Основанная здесь по инициативе Павла христианская община не встречала никаких препятствий к своему развитию, ибо жена начальника римского гарнизона Корнелия, набожная и влиятельная Клавдия, очарованная новым учением, приняла ее под свое попечение, и по ее просьбе позволено было христианам выстроить за городом род монастыря с кельями для старейшин и обширной залой для молитвенных собраний. Благодаря разнообразным элементам, входившим в общину, она была одной из самых беспокойных и доставляла Павлу немало хлопот. Принадлежали к этой церкви туземцы, галлы, греки, евреи, славяне-рабы, немного римского плебса, германцы -- и каждый из них вносил сюда свои суеверия, остатки прежних языческих верований, свой способ понимания нового учения.
Да притом еще настоятель Максимин, человек, склонный к резонерству, стараясь внести порядок, прибегнул к способу, менее всего подходящему, пытаясь утвердить единство веры при помощи логических выводов; такая система, разрушая первоначальный энтузиазм, создавала почву, весьма удобную для всякого рода ереси. Слушатели его, развивая дальше начатые рассуждения, доходили до весьма крайних и часто очень греховных выводов.
Следуя изречению "Если тебя соблазняет глаз твой, вырви его", -- некоторые стали оскоплять себя, другие, напротив, общность имущества старались обратить на все. И напрасно как против распущенности, так и против крайнего аскетизма Павел писал одно послание за другим.

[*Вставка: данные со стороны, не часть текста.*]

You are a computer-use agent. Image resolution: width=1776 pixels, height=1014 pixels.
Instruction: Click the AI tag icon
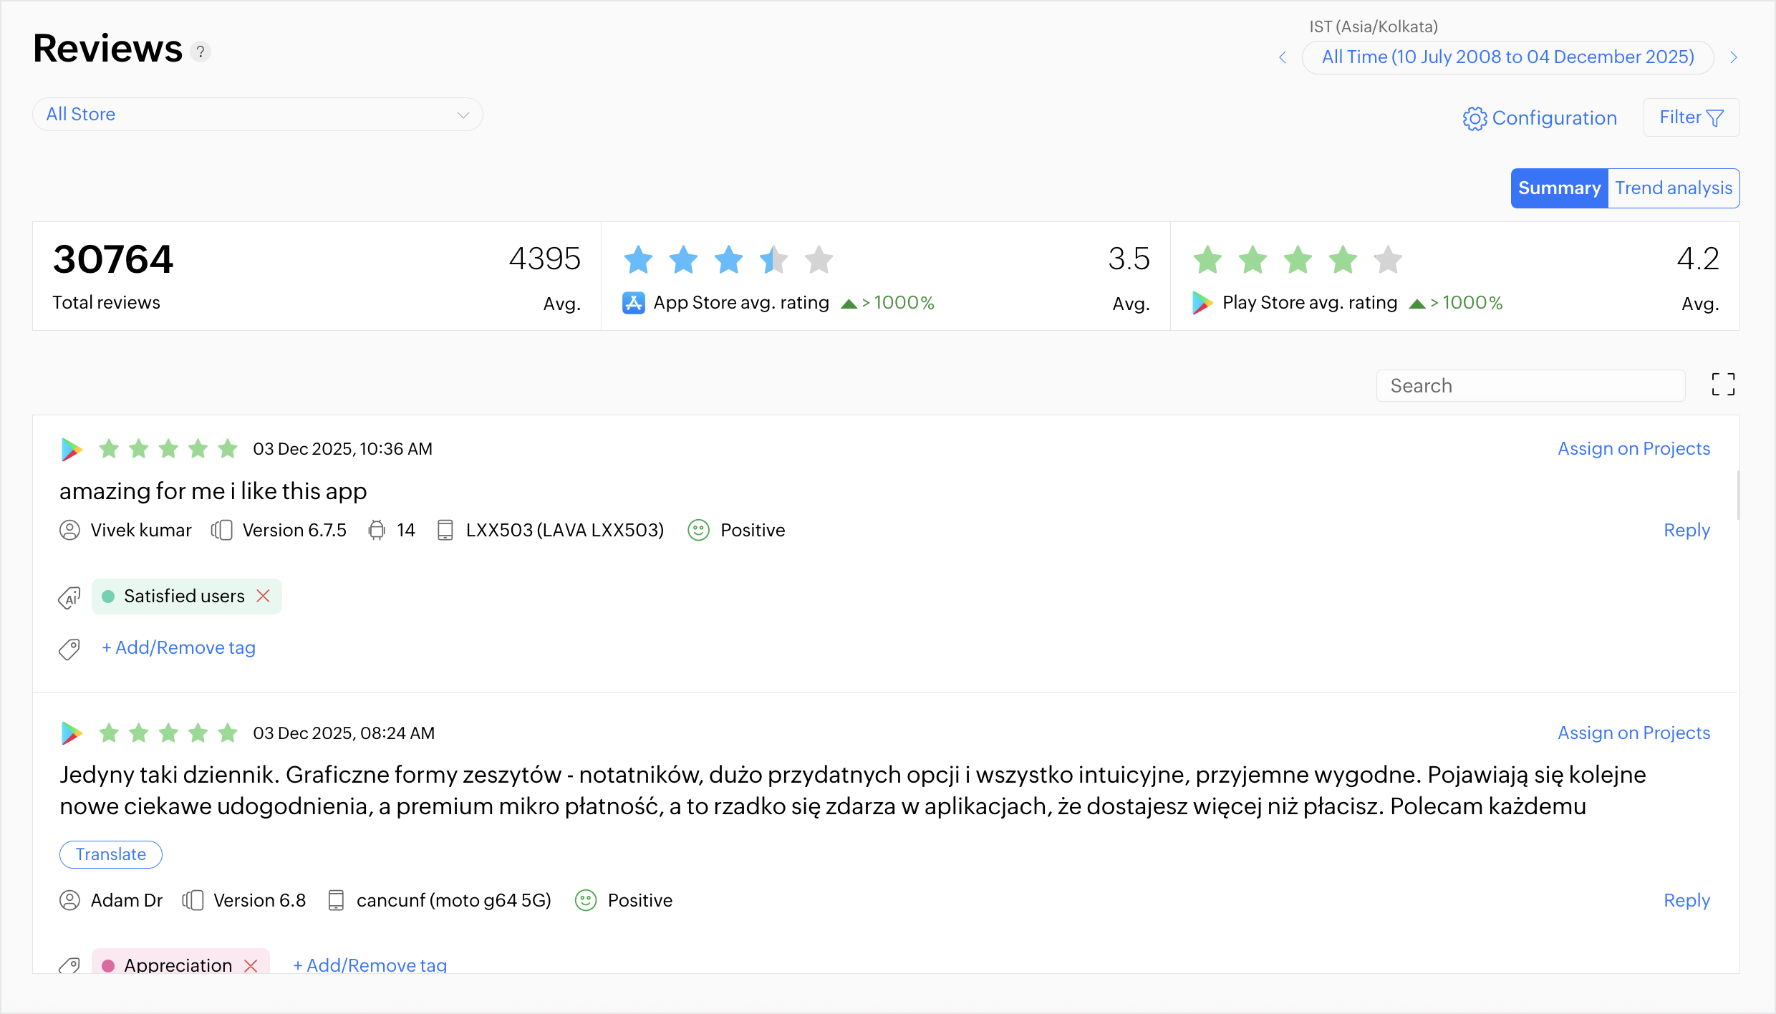(x=69, y=597)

"Но во избежание блуда каждый имей свою жену, каждая имей своего мужа. Если не могут воздержаться, пусть вступают в брак, ибо лучше вступить в брак, нежели разжигаться, -- напрасно писал он. -- Если же кто почитает непристойным для своей девицы то, чтобы она в зрелом возрасте оставалась так, тот пусть делает, как хочет, -- не согрешит; пусть таковые выходят замуж". В общине все время царил хаос. И горячие проповеди Максимина, который то непомерно громил, угрожая адскими муками, то, впадая в другую крайность, провозглашал безграничность божественного милосердия, внушали многим убеждение, что все будет прощено, а других повергали в бездну отчаяния, что едва ли человек может спастись, но как один, так и другой грешили одинаково усиленно.
Да и в самой общине не было никого, способного огнем чувств увлечь все сердца к Богу. Неудачные призывы с плачем и стенаниями заикающегося диакона Урбана сначала производили некоторое впечатление, но это продолжалось весьма недолго.
Грек Флегонт в атмосфере распрей, споров и равнодушия утратил совершенно свой талант импровизации прекрасных гимнов и вдохновенных молитв.
Максимин в отчаянии, что община, по-видимому, распадается, посылал послов к апостолу, чтобы он пришел поддержать своей мощной десницей дело Божие, и проницательный Павел решил послать туда Марию.
Весть о том, что Мария ходила вместе с живым Христом, была его ученицей, свидетельницей его мук, видела его после смерти и как знак милости Господней носит на себе стигматы его ран, -- произвела потрясающее впечатление.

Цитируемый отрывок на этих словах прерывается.